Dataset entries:
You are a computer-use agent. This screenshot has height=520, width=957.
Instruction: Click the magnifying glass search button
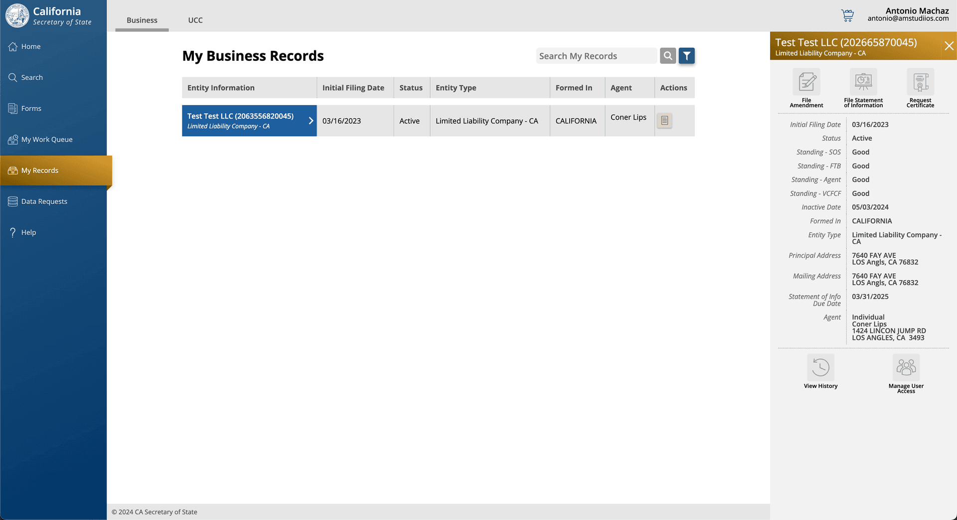(x=668, y=56)
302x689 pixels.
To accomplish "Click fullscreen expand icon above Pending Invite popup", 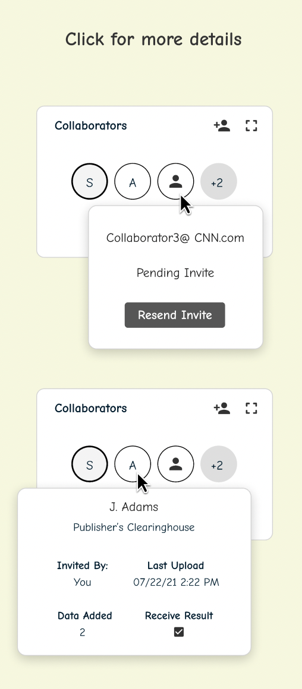I will [251, 126].
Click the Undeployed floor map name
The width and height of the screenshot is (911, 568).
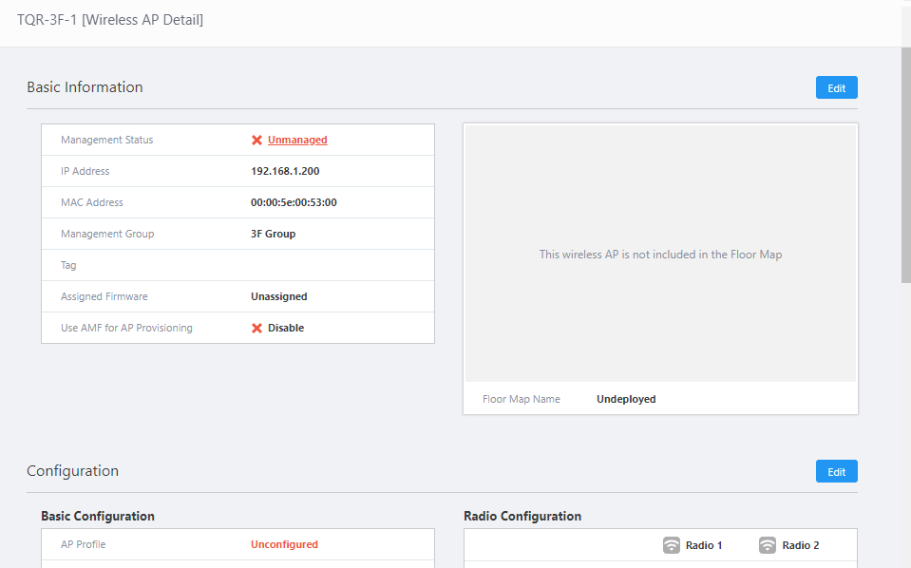(x=626, y=400)
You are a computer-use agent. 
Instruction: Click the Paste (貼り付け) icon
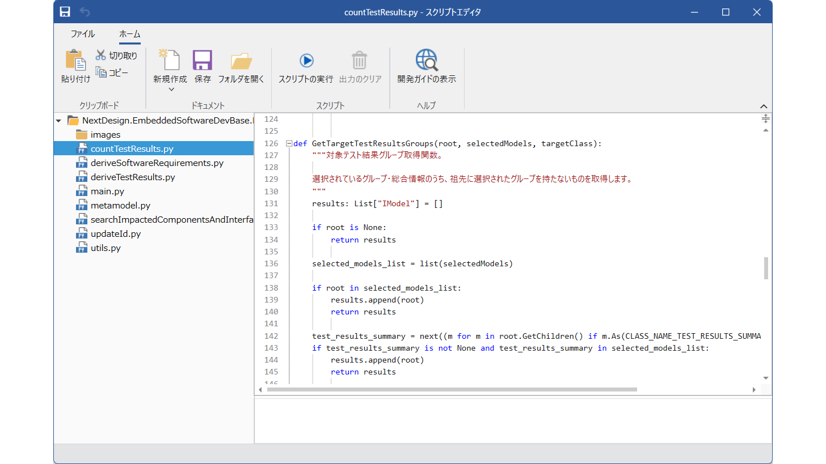click(75, 60)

• Problem statement
Your answer must be a single number: the count of lines above that hold the word "agent".

• Final answer
2